Gotham şehrinin şövalyesi, Bruce Wayne’in geceleri dönüştüğü yarasa adam artık aramızda değil. Onun koruduğu Gotham da bundan böyle Kara Şövalye’si olmadan diğer kahramanlarıyla ayakta kalmaya çalışacak. Dünyanın varolmayan ama en bilinen şehirlerinden biri olan Gotham’ın kendi tarihçesine sahip olması ise gayet ilginç.
Kendi yaşadığı şehrin tarihini araştırmayan, bilmeyen milyonlarca insan varken bir çizi roman kentinin tarihçesinin olması kimilerine ilginç gelmeyebilir.
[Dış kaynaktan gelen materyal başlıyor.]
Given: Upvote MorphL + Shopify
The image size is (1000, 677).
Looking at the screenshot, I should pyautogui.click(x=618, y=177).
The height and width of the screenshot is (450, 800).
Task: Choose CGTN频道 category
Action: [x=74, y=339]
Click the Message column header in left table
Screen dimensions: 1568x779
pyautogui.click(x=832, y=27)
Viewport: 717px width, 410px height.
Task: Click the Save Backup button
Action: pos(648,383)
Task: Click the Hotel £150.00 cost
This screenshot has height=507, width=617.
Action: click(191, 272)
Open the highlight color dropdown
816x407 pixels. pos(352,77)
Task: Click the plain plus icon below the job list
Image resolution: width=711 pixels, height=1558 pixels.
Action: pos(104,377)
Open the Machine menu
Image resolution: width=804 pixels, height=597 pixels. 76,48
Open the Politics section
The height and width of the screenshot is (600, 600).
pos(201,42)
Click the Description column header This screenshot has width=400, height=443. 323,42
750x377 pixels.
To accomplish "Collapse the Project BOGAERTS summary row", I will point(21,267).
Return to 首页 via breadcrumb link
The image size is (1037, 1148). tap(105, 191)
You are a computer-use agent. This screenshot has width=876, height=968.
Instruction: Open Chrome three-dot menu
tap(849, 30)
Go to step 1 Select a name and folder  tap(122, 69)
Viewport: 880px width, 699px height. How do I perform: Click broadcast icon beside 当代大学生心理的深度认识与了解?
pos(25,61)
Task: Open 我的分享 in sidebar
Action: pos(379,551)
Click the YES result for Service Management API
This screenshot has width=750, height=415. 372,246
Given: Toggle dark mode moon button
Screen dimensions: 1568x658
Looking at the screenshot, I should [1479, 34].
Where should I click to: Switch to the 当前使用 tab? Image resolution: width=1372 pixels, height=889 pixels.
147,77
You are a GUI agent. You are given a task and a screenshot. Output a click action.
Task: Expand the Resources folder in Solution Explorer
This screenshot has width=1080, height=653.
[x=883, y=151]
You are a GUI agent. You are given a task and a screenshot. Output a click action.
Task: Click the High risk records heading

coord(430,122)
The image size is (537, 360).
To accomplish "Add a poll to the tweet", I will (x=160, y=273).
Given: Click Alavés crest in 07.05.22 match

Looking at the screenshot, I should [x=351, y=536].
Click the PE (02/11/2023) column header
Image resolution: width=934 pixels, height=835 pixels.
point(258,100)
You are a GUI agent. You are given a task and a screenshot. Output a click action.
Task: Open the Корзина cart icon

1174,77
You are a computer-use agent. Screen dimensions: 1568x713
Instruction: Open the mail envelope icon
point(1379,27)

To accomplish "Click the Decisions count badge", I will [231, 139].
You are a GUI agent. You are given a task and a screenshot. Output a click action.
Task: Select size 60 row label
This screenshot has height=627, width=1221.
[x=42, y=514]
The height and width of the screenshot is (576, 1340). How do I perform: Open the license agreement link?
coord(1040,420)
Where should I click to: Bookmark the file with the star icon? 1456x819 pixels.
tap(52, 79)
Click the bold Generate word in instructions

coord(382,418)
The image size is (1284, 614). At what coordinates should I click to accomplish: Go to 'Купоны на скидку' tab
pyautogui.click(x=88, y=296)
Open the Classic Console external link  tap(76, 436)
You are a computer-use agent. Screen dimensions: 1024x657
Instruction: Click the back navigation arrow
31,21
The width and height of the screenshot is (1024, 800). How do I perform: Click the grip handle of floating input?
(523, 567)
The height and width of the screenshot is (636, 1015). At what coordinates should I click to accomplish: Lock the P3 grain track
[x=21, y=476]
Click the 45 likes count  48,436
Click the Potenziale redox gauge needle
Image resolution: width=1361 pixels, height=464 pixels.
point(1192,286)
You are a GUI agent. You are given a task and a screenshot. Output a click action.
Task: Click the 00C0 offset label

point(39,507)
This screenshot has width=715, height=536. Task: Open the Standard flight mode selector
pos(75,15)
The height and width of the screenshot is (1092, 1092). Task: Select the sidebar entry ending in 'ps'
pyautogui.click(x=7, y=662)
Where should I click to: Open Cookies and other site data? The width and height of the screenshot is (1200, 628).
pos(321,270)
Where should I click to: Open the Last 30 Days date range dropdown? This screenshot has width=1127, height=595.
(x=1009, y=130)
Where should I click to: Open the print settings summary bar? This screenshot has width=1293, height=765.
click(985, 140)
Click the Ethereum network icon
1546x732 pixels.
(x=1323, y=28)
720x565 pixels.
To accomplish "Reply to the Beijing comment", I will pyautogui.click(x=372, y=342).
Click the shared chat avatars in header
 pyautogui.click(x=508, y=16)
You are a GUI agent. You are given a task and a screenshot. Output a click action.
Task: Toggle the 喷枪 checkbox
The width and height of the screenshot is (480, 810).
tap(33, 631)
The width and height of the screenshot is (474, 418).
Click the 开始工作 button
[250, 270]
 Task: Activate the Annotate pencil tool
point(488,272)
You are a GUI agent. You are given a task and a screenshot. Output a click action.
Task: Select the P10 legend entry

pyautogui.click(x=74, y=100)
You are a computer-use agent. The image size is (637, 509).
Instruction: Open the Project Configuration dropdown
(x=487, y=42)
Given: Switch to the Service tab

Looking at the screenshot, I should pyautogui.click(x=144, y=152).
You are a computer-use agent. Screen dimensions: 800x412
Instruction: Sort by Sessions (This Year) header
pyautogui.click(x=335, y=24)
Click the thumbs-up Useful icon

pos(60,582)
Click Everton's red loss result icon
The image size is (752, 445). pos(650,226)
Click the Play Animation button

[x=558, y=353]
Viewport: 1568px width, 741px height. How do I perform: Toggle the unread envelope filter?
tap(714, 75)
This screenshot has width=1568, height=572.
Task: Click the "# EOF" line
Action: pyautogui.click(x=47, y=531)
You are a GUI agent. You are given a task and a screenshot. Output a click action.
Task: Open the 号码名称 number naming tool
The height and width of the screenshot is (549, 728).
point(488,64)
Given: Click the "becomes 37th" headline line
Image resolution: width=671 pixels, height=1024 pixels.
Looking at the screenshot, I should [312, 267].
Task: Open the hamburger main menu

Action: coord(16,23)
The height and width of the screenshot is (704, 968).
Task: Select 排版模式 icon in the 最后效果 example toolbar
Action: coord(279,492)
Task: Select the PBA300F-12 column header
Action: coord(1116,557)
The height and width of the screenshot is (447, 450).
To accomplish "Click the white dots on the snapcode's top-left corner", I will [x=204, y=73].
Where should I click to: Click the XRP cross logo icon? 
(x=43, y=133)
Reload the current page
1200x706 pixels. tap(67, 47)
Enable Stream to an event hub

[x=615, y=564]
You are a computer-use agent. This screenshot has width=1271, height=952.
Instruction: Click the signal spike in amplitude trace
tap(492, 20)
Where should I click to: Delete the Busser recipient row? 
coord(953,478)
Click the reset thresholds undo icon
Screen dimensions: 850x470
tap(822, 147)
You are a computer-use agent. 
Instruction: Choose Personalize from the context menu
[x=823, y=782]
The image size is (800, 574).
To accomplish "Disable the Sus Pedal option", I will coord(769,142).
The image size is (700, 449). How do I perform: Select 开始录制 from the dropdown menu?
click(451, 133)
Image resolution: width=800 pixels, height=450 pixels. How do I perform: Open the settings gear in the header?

Ancak yaptığı işe inanıp en ufak ayrıntıları düşünmenin başarının anahtarı olduğunu bilenler için bu şehrin tarihine bir göz atmakta yarar var. Ayrıca bize çocukken süper güçler olmadan da kahraman olunabileceğini gösteren adama saygı için onun şehrinin hikayesini anlatmak istiyorum.
Sevgilisinden ayrılmışların, terk edilmişlerin, unutulmuşların, kaybedenlerin, aslında yalnız olduğunu bilen kalabalığın içindeki insanların ruhunu anlatan şehirdir Gotham. İnsanlar yalnızlıklarını paylaşacak, kendi varoluşsal acılarını anlayacak o şehre gitmek, orada bulunmak isterler…
Batman’in ilk ikametgâhının New York olduğu biliniyor, ancak daha sonra yazar Bill Finger şövalyenin başka kimseyle bağdaştırılamayacak bir şehirde yaşaması gerektiğine karar vererek bu yeni kente uygun isim arayışına girer, olduk olmadık her yeri şehrin ismi için kurcalarken telefon rehberinde Gotham Mücevherat ismini görür ve efsanevi şehrin adı da böylelikle belli olur: Gotham.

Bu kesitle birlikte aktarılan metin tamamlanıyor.